==== RECORDS PROVIDED
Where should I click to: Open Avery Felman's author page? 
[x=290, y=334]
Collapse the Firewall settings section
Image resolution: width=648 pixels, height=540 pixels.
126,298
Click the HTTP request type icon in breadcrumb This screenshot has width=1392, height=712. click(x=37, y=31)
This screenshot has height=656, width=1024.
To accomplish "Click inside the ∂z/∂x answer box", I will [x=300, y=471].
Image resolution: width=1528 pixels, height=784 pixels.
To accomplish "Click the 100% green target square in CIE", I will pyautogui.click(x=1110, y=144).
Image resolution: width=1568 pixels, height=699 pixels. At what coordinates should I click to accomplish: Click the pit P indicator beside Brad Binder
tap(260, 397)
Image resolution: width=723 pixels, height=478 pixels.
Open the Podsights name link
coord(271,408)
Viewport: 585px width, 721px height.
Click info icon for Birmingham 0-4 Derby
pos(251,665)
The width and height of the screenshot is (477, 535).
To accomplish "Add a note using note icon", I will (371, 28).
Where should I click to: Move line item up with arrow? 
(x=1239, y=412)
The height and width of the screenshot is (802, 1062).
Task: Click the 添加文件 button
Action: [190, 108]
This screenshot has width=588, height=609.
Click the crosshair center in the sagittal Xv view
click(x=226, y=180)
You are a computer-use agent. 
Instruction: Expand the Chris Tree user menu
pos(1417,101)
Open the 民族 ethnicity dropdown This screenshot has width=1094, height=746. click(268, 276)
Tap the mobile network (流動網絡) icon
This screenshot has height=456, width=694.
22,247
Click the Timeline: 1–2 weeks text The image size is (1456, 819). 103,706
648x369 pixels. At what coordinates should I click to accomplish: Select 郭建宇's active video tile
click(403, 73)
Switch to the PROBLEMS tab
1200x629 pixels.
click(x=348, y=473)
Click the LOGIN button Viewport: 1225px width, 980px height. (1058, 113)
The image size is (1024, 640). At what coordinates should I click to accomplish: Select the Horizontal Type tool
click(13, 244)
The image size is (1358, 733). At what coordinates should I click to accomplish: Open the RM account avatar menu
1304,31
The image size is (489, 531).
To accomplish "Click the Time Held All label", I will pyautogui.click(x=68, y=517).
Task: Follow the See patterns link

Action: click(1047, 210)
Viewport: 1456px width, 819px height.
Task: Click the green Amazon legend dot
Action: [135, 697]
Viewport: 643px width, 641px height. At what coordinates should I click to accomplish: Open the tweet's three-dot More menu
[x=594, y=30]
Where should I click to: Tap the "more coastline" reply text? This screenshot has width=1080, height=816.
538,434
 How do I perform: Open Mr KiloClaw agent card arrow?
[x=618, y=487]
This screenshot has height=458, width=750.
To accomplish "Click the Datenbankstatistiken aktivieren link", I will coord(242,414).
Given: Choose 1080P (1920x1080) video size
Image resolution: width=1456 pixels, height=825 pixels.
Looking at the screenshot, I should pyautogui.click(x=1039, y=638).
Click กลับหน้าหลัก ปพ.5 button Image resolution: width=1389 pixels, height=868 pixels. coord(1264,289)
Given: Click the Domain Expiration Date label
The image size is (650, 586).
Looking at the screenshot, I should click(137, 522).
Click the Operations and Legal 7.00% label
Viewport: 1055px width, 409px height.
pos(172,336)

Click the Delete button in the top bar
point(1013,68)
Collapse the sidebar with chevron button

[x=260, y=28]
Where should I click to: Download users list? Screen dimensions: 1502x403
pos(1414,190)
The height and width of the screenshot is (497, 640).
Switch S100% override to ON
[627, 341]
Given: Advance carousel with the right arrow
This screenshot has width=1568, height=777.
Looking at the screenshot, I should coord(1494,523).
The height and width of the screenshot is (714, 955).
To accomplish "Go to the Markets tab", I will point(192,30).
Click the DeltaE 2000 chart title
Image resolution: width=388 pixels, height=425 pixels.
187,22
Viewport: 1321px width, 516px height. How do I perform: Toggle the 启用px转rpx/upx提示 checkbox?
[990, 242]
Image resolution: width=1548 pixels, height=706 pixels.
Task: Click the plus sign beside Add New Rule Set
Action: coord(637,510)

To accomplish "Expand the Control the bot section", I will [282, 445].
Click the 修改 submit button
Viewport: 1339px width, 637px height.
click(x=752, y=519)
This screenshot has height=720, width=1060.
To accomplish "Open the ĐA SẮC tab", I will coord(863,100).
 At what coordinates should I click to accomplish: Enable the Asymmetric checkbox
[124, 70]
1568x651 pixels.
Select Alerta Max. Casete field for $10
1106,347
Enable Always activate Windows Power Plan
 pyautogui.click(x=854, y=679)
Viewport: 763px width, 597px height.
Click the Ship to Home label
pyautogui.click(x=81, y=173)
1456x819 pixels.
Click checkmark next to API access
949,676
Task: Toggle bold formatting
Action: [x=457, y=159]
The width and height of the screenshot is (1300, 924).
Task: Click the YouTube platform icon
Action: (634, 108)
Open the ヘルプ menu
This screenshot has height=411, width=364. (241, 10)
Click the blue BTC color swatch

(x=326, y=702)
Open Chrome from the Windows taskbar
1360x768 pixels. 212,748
========
**TASK:** With the first line being the one containing "Where should I click to: Move" and the last line the one containing "You are a computer-use agent.", transcribe exactly the lines above that fall in that range.

**OUTPUT OF THE EXERCISE:**
Where should I click to: Move line item up with arrow? 
(x=1239, y=412)
The height and width of the screenshot is (802, 1062).
Task: Click the 添加文件 button
Action: [190, 108]
This screenshot has width=588, height=609.
Click the crosshair center in the sagittal Xv view
click(x=226, y=180)
You are a computer-use agent. 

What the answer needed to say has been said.